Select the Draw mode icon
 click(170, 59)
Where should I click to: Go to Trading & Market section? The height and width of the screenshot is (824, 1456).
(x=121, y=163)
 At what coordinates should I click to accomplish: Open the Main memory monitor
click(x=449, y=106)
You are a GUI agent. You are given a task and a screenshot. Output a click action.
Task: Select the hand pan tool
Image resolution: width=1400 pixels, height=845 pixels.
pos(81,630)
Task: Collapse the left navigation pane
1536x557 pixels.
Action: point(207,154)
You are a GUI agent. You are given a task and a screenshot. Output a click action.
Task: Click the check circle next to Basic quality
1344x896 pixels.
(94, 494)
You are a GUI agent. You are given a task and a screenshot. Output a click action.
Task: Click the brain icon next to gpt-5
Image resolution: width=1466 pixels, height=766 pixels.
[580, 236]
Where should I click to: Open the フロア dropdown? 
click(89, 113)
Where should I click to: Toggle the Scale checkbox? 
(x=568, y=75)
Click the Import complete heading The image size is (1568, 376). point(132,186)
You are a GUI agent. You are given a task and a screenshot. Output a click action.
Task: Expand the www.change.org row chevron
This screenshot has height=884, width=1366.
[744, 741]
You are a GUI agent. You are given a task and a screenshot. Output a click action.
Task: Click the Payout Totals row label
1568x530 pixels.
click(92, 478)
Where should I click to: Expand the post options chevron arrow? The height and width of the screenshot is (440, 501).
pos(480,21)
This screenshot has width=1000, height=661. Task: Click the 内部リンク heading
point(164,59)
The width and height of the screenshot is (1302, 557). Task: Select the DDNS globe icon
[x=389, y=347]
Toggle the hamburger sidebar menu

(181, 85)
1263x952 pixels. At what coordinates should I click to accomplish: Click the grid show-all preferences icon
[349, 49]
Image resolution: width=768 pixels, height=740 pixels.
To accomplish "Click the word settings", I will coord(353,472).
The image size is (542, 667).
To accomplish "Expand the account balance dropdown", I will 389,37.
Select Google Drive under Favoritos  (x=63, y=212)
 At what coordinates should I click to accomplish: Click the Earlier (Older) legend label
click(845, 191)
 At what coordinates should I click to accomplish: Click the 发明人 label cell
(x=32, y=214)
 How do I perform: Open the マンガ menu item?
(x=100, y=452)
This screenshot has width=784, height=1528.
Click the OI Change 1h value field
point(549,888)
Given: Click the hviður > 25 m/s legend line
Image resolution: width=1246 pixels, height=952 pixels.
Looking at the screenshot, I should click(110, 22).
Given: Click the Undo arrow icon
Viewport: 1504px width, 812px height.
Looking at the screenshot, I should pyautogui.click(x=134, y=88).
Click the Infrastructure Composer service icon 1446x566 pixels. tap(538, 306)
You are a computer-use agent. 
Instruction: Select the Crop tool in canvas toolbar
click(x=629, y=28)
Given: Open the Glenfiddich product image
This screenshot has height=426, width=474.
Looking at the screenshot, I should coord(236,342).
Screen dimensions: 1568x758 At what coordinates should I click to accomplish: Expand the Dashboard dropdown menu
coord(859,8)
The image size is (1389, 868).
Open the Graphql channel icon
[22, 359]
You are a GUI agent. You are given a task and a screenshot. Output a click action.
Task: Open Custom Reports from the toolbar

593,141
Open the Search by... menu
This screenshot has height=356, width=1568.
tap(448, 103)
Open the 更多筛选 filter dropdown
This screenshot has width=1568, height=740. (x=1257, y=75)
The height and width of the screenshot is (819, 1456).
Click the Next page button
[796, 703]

+---+

• [PROBLEM DETAILS]: Reproduce all of the records above, replacing every occurrence of "GUI agent" with "interface agent" and leaving everything else unchanged.

• [TASK ANSWER]:
Select the Draw mode icon
 click(170, 59)
Where should I click to: Go to Trading & Market section? The height and width of the screenshot is (824, 1456).
(x=121, y=163)
 At what coordinates should I click to accomplish: Open the Main memory monitor
click(x=449, y=106)
You are a interface agent. You are given a task and a screenshot. Output a click action.
Task: Select the hand pan tool
Image resolution: width=1400 pixels, height=845 pixels.
pos(81,630)
Task: Collapse the left navigation pane
1536x557 pixels.
Action: point(207,154)
You are a interface agent. You are given a task and a screenshot. Output a click action.
Task: Click the check circle next to Basic quality
1344x896 pixels.
(94, 494)
You are a interface agent. You are given a task and a screenshot. Output a click action.
Task: Click the brain icon next to gpt-5
Image resolution: width=1466 pixels, height=766 pixels.
[580, 236]
Where should I click to: Open the フロア dropdown? 
click(89, 113)
Where should I click to: Toggle the Scale checkbox? 
(x=568, y=75)
Click the Import complete heading The image size is (1568, 376). point(132,186)
You are a interface agent. You are given a task and a screenshot. Output a click action.
Task: Expand the www.change.org row chevron
This screenshot has height=884, width=1366.
[744, 741]
You are a interface agent. You are given a task and a screenshot. Output a click action.
Task: Click the Payout Totals row label
1568x530 pixels.
click(92, 478)
Where should I click to: Expand the post options chevron arrow? The height and width of the screenshot is (440, 501).
pos(480,21)
This screenshot has width=1000, height=661. Task: Click the 内部リンク heading
point(164,59)
The width and height of the screenshot is (1302, 557). Task: Select the DDNS globe icon
[x=389, y=347]
Toggle the hamburger sidebar menu

(181, 85)
1263x952 pixels. At what coordinates should I click to accomplish: Click the grid show-all preferences icon
[349, 49]
Image resolution: width=768 pixels, height=740 pixels.
To accomplish "Click the word settings", I will coord(353,472).
The image size is (542, 667).
To accomplish "Expand the account balance dropdown", I will 389,37.
Select Google Drive under Favoritos  (x=63, y=212)
 At what coordinates should I click to accomplish: Click the Earlier (Older) legend label
click(845, 191)
 At what coordinates should I click to accomplish: Click the 发明人 label cell
(x=32, y=214)
 How do I perform: Open the マンガ menu item?
(x=100, y=452)
This screenshot has width=784, height=1528.
Click the OI Change 1h value field
point(549,888)
Given: Click the hviður > 25 m/s legend line
Image resolution: width=1246 pixels, height=952 pixels.
Looking at the screenshot, I should click(110, 22).
Given: Click the Undo arrow icon
Viewport: 1504px width, 812px height.
Looking at the screenshot, I should pyautogui.click(x=134, y=88).
Click the Infrastructure Composer service icon 1446x566 pixels. tap(538, 306)
You are a computer-use agent. 
Instruction: Select the Crop tool in canvas toolbar
click(x=629, y=28)
Given: Open the Glenfiddich product image
This screenshot has height=426, width=474.
Looking at the screenshot, I should coord(236,342).
Screen dimensions: 1568x758 At what coordinates should I click to accomplish: Expand the Dashboard dropdown menu
coord(859,8)
The image size is (1389, 868).
Open the Graphql channel icon
[22, 359]
You are a interface agent. You are given a task and a screenshot. Output a click action.
Task: Open Custom Reports from the toolbar

593,141
Open the Search by... menu
This screenshot has height=356, width=1568.
tap(448, 103)
Open the 更多筛选 filter dropdown
This screenshot has width=1568, height=740. (x=1257, y=75)
The height and width of the screenshot is (819, 1456).
Click the Next page button
[796, 703]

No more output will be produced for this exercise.